First strain of gonnorrhea which is resistant to all antibiotics has been discovered by scientists...
IMHO we are poised to see more and more of this - highly resistant, super-guerilla bacteria and fungi, species crossing , wildly mutating pathogens of all kinds...
So, what can we do/are we doing, as ancestral eaters striving to live an evolutionarily informed way of life?
And how might this help us to quite literally, SURVIVE?
http://www.who.int/mediacentre/factsheets/fs194/en/
http://www.pbs.org/wgbh/evolution/library/10/4/l_104_03.html
http://en.wikipedia.org/wiki/Antibiotic_resistance
EDIT: OK, I have been trying to edit this on and off for about 1.5 hours, but my laptop was having problems...

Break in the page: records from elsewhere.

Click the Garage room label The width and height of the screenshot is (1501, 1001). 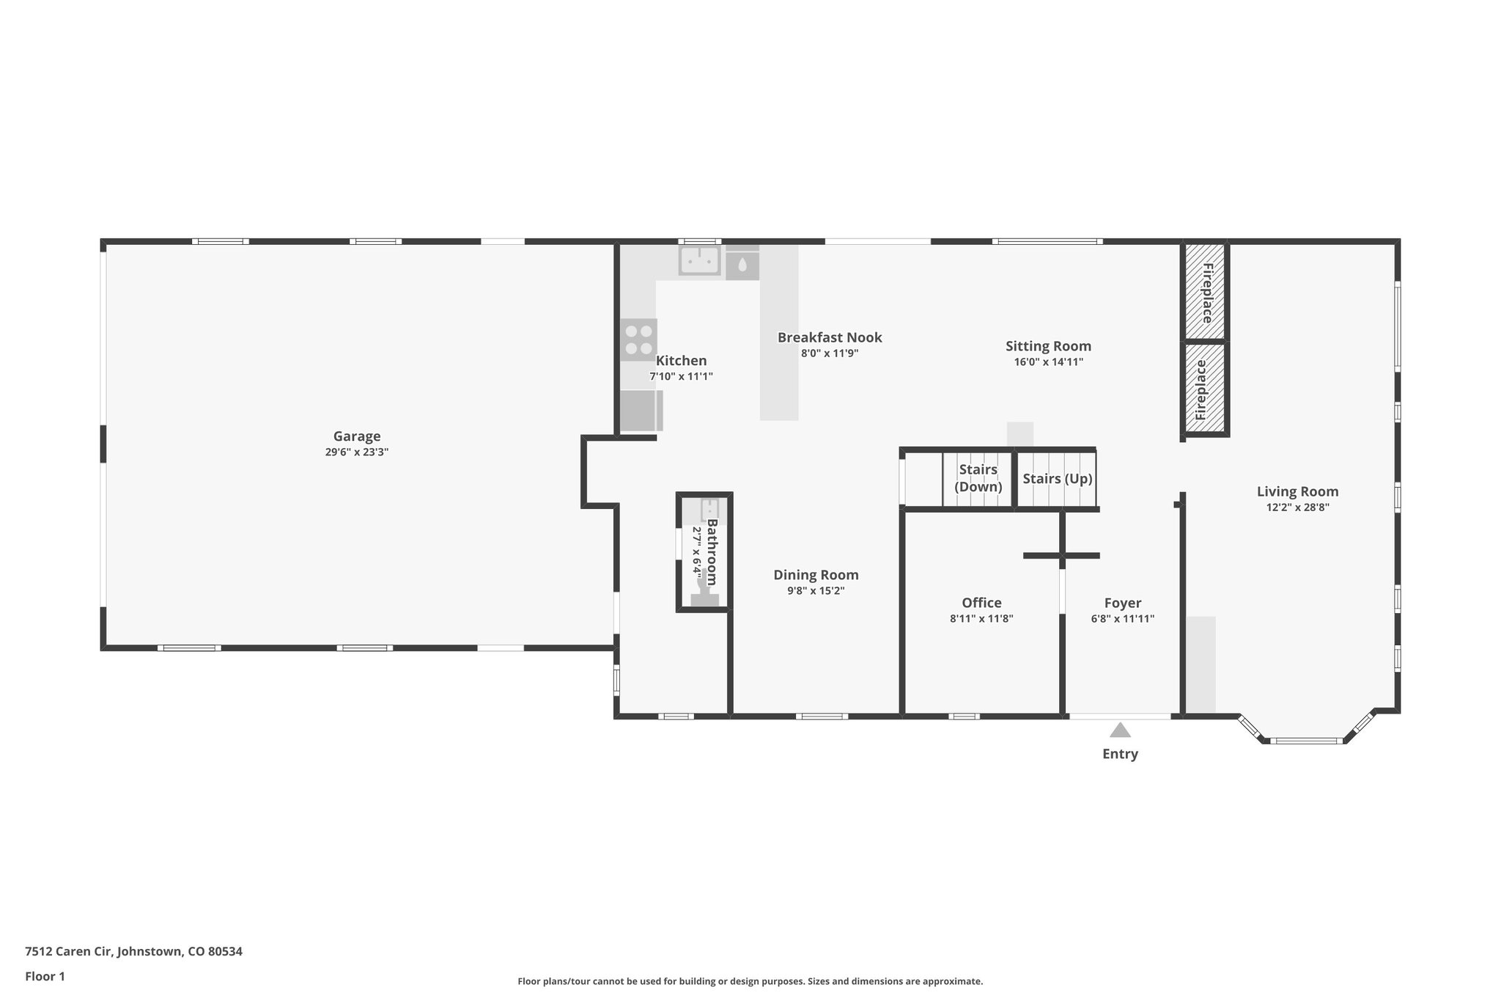click(x=357, y=436)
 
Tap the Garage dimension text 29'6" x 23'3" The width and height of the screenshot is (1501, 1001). click(x=357, y=452)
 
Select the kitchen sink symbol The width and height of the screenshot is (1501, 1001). click(x=698, y=260)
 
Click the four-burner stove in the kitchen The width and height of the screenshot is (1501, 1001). click(x=638, y=340)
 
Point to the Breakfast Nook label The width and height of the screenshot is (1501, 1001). click(x=830, y=337)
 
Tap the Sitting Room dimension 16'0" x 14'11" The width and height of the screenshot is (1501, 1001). click(x=1048, y=362)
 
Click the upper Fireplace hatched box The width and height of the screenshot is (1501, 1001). click(x=1206, y=292)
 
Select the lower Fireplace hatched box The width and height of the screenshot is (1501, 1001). click(x=1206, y=388)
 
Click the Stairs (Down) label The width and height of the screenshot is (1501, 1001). click(x=978, y=478)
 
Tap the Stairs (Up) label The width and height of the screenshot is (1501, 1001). click(x=1057, y=479)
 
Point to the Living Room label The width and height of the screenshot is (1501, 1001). click(x=1297, y=491)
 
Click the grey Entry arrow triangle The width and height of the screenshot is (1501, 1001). click(x=1120, y=730)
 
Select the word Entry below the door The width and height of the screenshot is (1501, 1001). click(x=1120, y=754)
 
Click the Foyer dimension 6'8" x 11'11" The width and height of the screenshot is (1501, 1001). click(x=1122, y=619)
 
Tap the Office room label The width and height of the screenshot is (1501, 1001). click(x=981, y=603)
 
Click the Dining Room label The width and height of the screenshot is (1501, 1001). click(x=816, y=575)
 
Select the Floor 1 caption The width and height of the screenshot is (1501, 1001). click(x=45, y=976)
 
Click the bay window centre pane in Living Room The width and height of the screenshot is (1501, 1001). click(x=1305, y=741)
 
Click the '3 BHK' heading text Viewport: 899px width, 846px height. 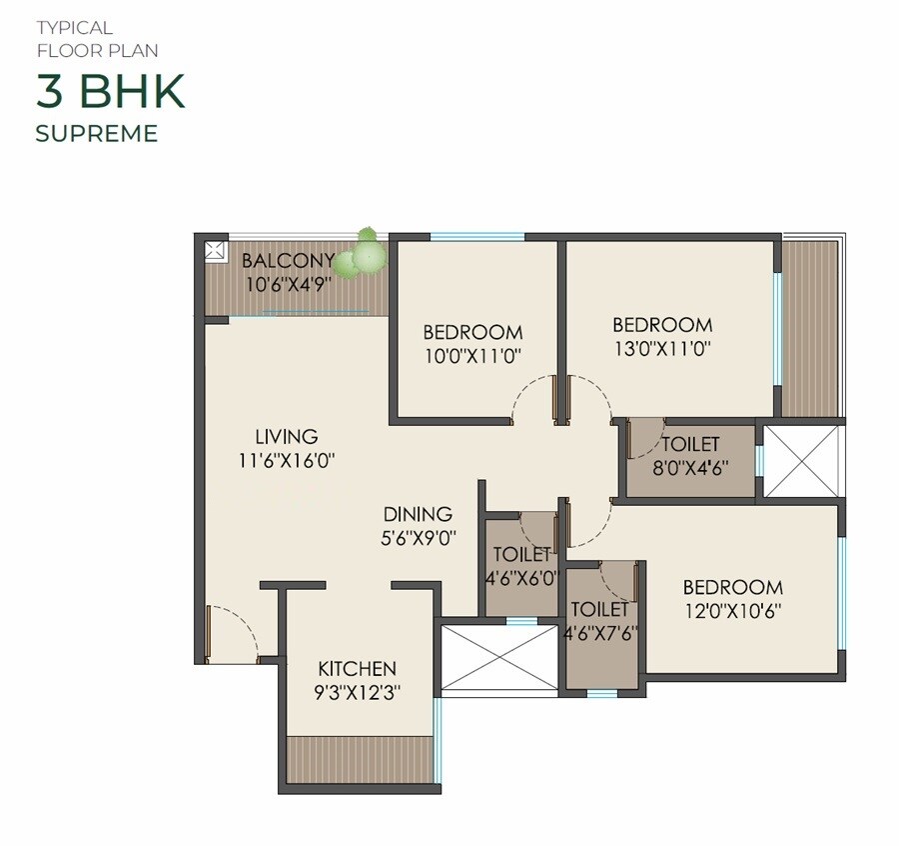(x=111, y=92)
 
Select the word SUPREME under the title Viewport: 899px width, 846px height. (x=97, y=133)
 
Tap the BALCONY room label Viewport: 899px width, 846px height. (x=288, y=261)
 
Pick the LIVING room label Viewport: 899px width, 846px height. (x=286, y=437)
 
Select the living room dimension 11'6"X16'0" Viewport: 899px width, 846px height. (x=286, y=461)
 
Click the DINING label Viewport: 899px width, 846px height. (x=418, y=515)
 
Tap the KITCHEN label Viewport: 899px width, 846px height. (x=357, y=669)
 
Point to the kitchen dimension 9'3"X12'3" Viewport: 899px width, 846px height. (x=357, y=692)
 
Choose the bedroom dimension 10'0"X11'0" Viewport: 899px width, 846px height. (x=472, y=356)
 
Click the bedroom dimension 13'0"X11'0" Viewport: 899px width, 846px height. (x=662, y=349)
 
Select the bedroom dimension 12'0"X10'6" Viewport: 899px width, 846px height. (x=732, y=611)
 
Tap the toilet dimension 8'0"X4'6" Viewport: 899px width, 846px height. (x=690, y=466)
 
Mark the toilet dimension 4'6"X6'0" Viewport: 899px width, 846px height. (x=520, y=577)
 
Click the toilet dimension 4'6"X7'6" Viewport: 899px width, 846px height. (x=599, y=632)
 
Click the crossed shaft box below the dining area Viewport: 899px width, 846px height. (x=499, y=658)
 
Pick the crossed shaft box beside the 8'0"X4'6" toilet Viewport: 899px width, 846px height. (x=803, y=461)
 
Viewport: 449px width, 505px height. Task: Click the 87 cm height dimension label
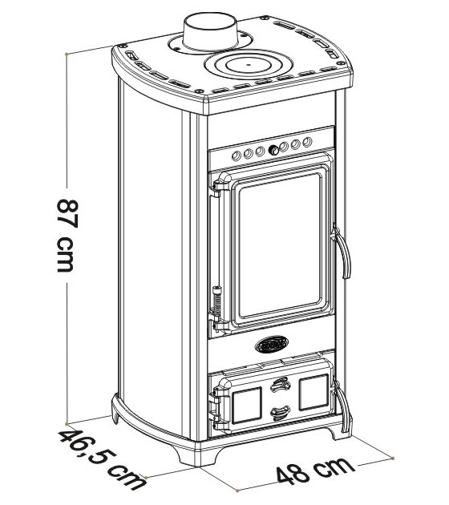(x=68, y=236)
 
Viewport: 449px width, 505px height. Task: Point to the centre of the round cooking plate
(x=248, y=65)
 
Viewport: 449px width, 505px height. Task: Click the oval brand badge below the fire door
(x=272, y=344)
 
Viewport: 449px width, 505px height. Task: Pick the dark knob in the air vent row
(x=273, y=149)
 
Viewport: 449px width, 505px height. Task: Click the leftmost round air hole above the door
(x=237, y=156)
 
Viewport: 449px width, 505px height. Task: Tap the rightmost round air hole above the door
(x=308, y=141)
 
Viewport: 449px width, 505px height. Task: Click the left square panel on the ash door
(x=246, y=405)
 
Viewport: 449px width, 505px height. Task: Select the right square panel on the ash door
(x=314, y=392)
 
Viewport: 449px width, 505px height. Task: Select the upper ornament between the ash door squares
(x=280, y=384)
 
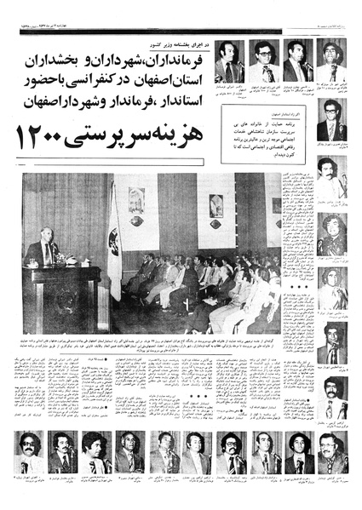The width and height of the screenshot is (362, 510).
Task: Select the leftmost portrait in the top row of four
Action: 228,60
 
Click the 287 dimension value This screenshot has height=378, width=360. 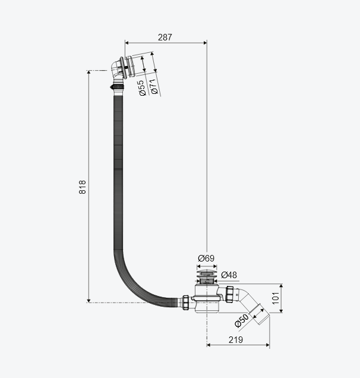click(165, 37)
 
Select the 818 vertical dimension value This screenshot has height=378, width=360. click(83, 187)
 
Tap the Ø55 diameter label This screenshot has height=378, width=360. click(142, 88)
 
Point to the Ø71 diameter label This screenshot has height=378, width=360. click(154, 86)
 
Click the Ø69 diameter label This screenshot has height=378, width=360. click(206, 258)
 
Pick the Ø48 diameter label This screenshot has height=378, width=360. click(229, 275)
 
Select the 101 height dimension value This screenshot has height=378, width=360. click(275, 298)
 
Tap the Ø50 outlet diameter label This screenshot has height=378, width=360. click(242, 320)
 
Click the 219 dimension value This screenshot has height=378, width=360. click(236, 340)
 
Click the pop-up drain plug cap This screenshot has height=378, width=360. click(207, 273)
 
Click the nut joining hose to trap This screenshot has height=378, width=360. click(185, 303)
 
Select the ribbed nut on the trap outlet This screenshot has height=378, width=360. click(230, 294)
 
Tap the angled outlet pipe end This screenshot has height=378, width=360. click(259, 314)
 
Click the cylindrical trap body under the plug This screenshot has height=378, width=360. click(207, 298)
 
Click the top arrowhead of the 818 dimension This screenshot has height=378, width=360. click(89, 73)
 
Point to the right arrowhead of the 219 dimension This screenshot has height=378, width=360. click(267, 345)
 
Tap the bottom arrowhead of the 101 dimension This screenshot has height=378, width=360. click(281, 311)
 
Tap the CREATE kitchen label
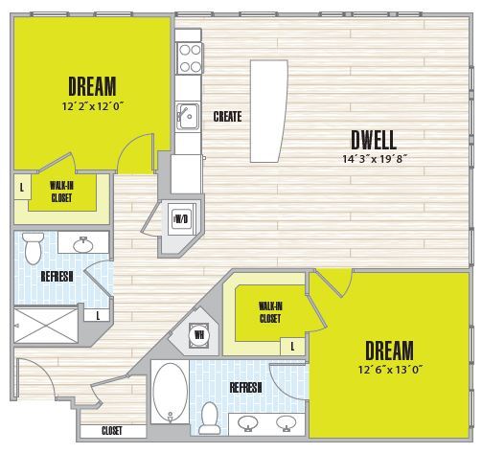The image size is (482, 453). pyautogui.click(x=227, y=117)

Although this question was couched in the announcement that we now have an untreatable strain of gonnorrhea, the question is meant to be much larger than that. For instance, STD's/STI's are just one area of infectious disease.
The larger view and question is: As a person who is presumably committed to an ancestral lifestyle, which includes ancestral eating as an important foundation, is there something/anything about this lifestyle that you see as protective relative to the many increasingly threatening and new infectious diseases I'd project are instore for us in the future, as well as, other threats?
Here's a part of my answer.I see commiting to a paleo lifestyle as by its very nature fostering a much more intentional way of life. What does intentional mean? It means that we are, in my view, forced to be much more present in the moment to make the choices we have to make in an environment and culture(s) which do not at all naturally support these choices.It means knee jerk responses don't work for this way of life. And thus, I believe this lifestyle fosters a more thoughtful approach to life, all the way around and a striving for a postive balance, between the moment and the future.
Relative to survival, I remember a blogpost, but cannot remember the blog, which took a very hard hitting look at the ability of humans to respond in a disaster situation, such as the many, worldwide that we have seen in just the last year or so. The blogger posed the question and observation that just looking at obesity and morbid obesity in the face of situations such a a tsunami or severe hurricane, we see the cost of these conditions. We see the deadly limited capacity of a morbidly obese parent to swim any distance to save themselves or reach their drowning child. We see persons affected by multiple diseases of civilization who face exacerbation after exacerbation of severe illness, landing them in hospitals, which, more and more are quite the scary breeding grounds and transmission sites for antibiotic resistant infectious diseases.
When we have brains that are not floating in a soup of O-6 and other neolithic agents of disease, beyond the avoidance of specific disease states, I believe that this, combined with the mindfulness of the committment to paleo life, actually has the power to change our brains and thus, on many levels and in many areas, change our choices and behavior. We create new neural pathways. As one of my favorite researcher/clinicans says: Brain develoment is USE DEPENDENT. Like traintracks, we use the neural pathways that are dug in the deepest. I believe that the ulitmate power of paleo is the making of new "tracks" which result in new behaviors and are also created by our repeatedly choosing new behaviors.